Les USA autorisent la France à vendre les deux Mistral à l’Égypte

Les deux navires de guerre français Mistral promis à l’Égypte seront vendus pour un montant d’environ 950 millions d’euros, a indiqué l’entourage du ministre français de la Défense, Jean-Yves Le Drian. La livraison de ces deux navires serait prévue début mars. Leur vente au Caire avait été annoncée plus tôt dans la journée par la présidence française.

« Quatre mois de formation en France d’environ 400 marins égyptiens sont prévus dans le contrat et au printemps prochain des exercices conjoints seront organisés entre les marines française et égyptienne », a ajouté cette source proche du ministre, sous couvert de l’anonymat. La même source « n’a pas caché sa satisfaction d’être parvenu à régler en moins de six semaines l’affaire des BPC russes » alors que Washington se seraient engagés depuis longtemps  à trouver un nouvel acquéreur afin de dédommager Paris.

Le président François Hollande a par ailleurs assuré mercredi à Bruxelles que la France livrera les deux navires de guerre Mistral à l’Égypte « sans rien perdre financièrement ». « Hier (mardi), j’ai arrêté avec le président égyptien Sissi et les modalités et le prix de la vente » des deux Mistral dont la vente à Moscou avait été stoppée sous pression américaine.

Washington aurait demandé à l’Arabie saoudite de participer financièrement

C’est le 6 août, à bord d’un navire égyptien sur le canal de Suez lors des cérémonies d’inauguration du tronçon élargi du canal, que les présidents français, François Hollande, et égyptien, Abdel Fattah al-Sissi, ont pour la première fois évoqué l’achat des Mistral par Le Caire. « Au lendemain de l’annonce de notre accord avec les Russes sur la non-livraison de ces navires, le président al-Sissi a fait connaître son vif intérêt pour le rachat de ces bateaux, ensuite les choses ont été menées rapidement », a précisé cette source.

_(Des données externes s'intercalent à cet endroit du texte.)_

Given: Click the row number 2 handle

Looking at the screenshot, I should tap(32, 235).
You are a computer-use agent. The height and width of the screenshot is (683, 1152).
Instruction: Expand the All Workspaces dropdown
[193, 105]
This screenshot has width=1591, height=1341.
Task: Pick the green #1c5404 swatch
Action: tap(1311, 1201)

Une première délégation française s’est rendue en Égypte fin août, puis le numéro deux de la marine égyptienne est venu en France, à Paris et à Saint-Nazaire, dès le 8 septembre. Les « paramètres de l’accord » ont été fixés le 19 septembre et, le 22, les deux Présidents se téléphonaient pour finaliser la décision d’achat. D’autres pays avaient fait part de leur intérêt pour l’achat des deux BPC, mais « avec moins de vigueur » que Le Caire. Interrogée sur une éventuelle participation de l’Arabie saoudite au financement des deux bateaux, la même source a refusé de confirmer, assurant « n’avoir parlé dans cette affaire qu’avec une seule partie, l’Égypte ».